2022-11-29 | IWM SUCCESSFUL IN LEIBNIZ COMPETITION
In November 2022, the IWM achieved a significant milestone in the Leibniz Competition. Each year, the Leibniz Association announces a range of funding programmes through this competitive event. In the latest edition, the IWM successfully secured funding for the Leibniz Collaborative Excellence Programme 2023 with their project centred around the conditions necessary for successful video-based learning. This funding opportunity specifically targets projects that require collaborative networking, both within and outside the Leibniz Association, to ensure effective implementation.
The large-scale research project titled "Assisting the remote video learner with self-regulation support: A study on the responsible use of machine learning approaches in education" is led by Prof. Dr Peter Gerjets, who heads the Multimodal Interaction Lab at the IWM. Working closely alongside him is Prof. Dr Markus Huff, who leads the Perception and Action Lab. External collaborators include the University of Tübingen, the TIB - Leibniz Information Centre for Science and Technology, and the Leibniz Institute for Science and Mathematics Education at the University of Kiel (IPN).

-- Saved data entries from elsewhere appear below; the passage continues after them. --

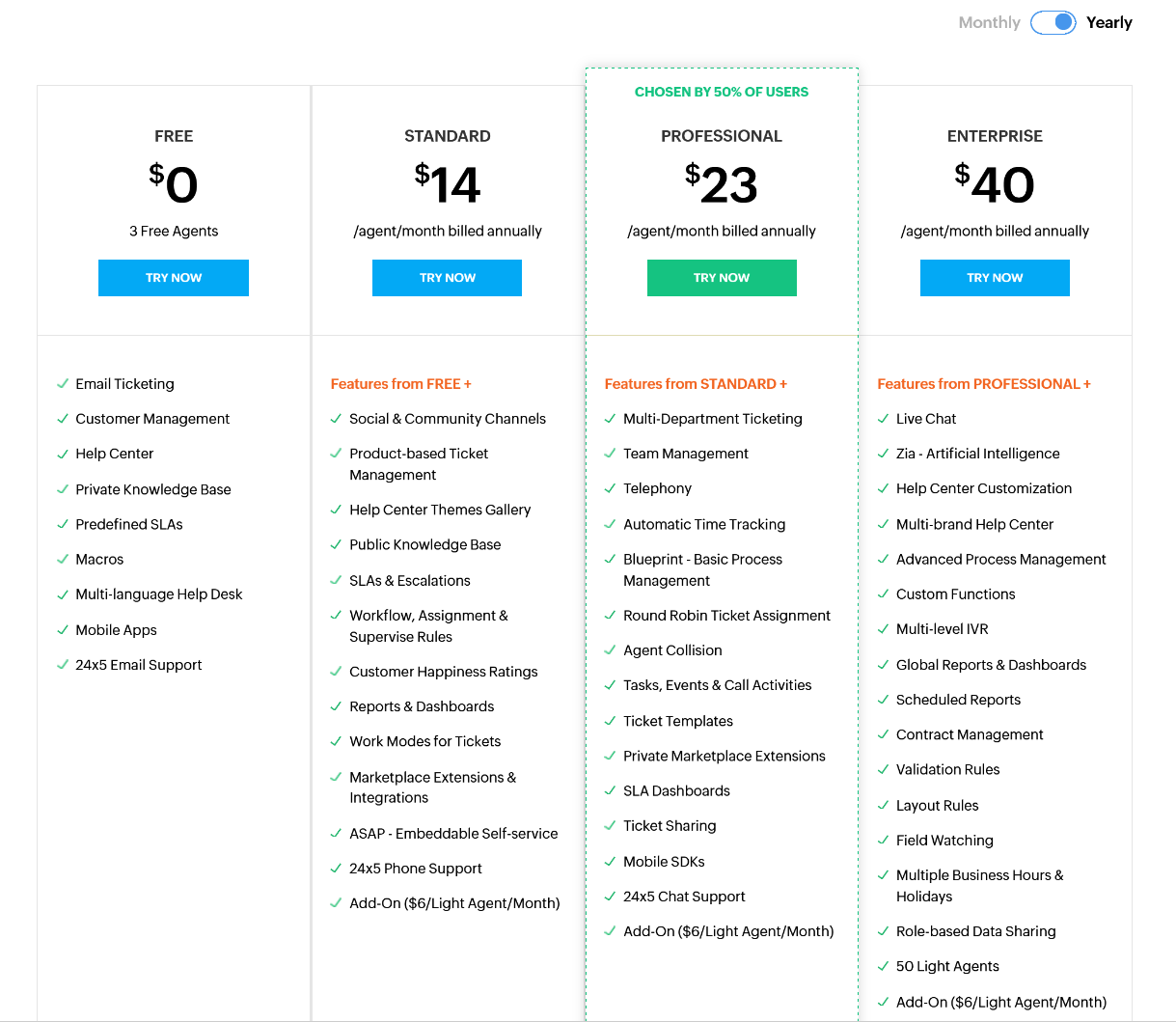Viewport: 1176px width, 1022px height.
Task: Click the ASAP - Embeddable Self-service feature
Action: click(453, 834)
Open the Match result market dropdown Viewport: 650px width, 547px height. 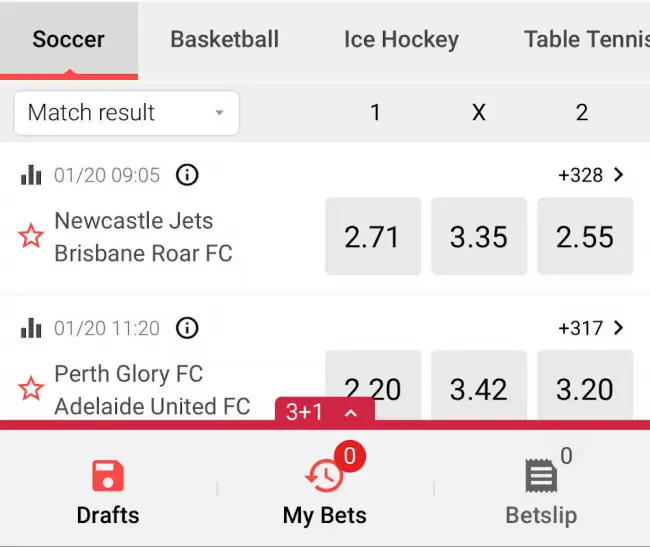click(127, 113)
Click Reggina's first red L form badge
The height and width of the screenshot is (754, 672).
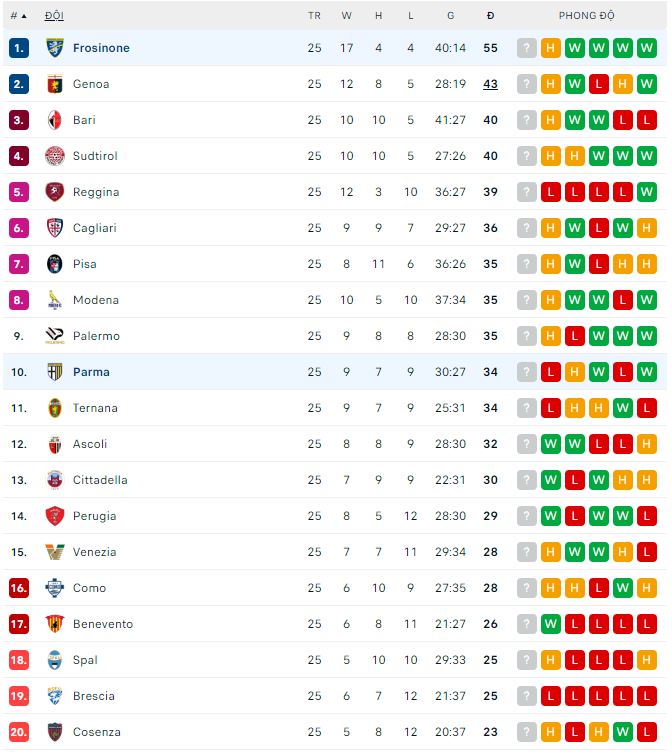[551, 192]
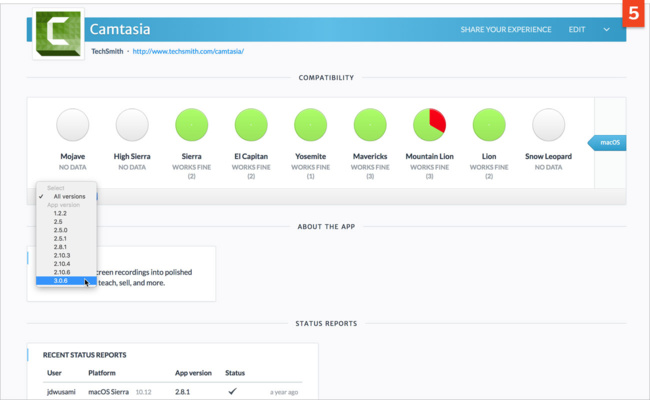Expand the chevron menu next to Edit
650x400 pixels.
(606, 30)
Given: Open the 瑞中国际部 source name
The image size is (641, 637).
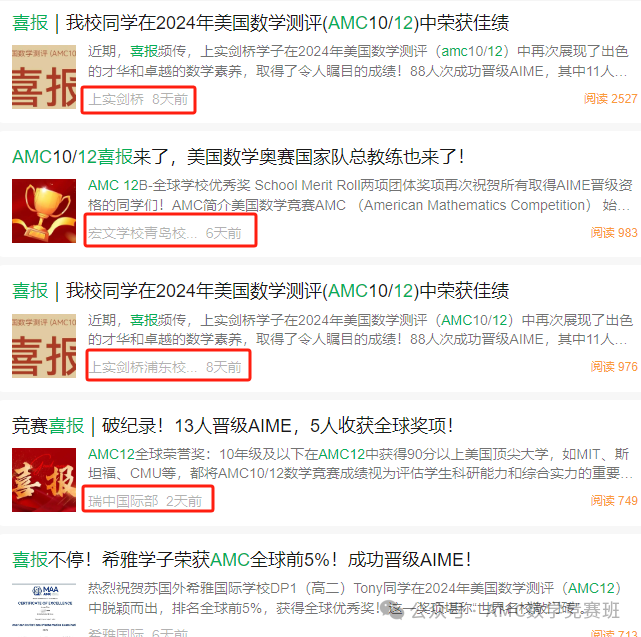Looking at the screenshot, I should point(123,501).
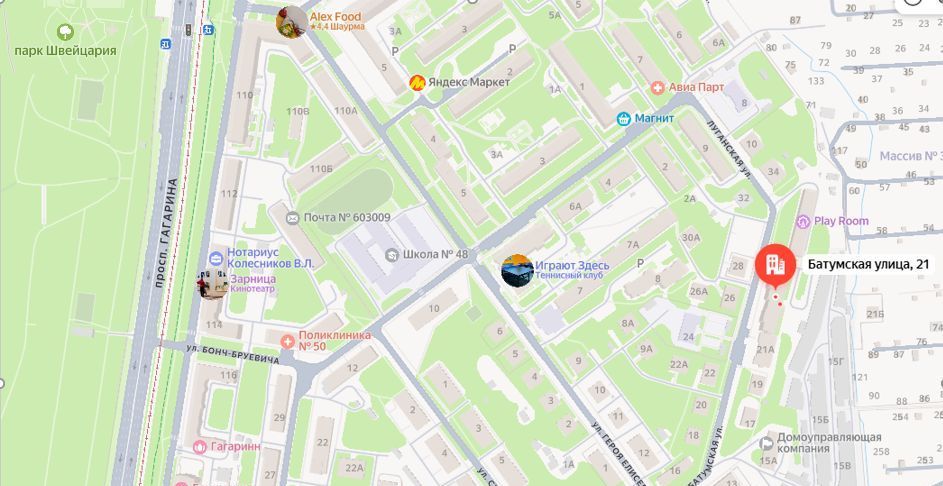Open the Зарница cinema photo marker

(211, 284)
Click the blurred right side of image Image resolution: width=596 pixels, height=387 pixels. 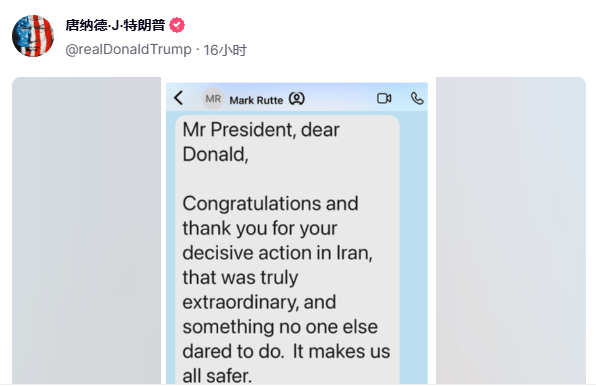click(x=511, y=230)
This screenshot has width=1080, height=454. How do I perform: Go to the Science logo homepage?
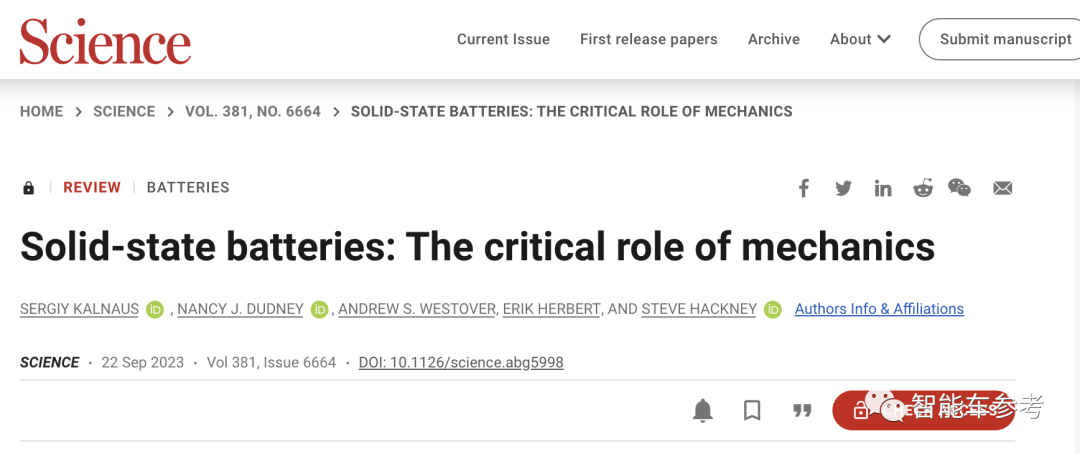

Project focus on self-regulation
The project addresses the growing significance of digital learning through videos in the education sector. It tackles the dual challenge faced by learners in terms of self-regulation and educators in recognising and addressing these self-regulation difficulties experienced by students engaged in video-based learning. The project operates at the intersection of psychology, educational science, and computer science. Its goal is to automatically detect potential self-regulation issues and develop effective measures to support learners, such as optimising instructional videos. The project focuses on the use of instructional videos in mathematics education across different age groups and levels of difficulty. Ultimately, the aim is to enhance the learning experience and lay the groundwork for responsible and effective utilisation of machine learning approaches in education.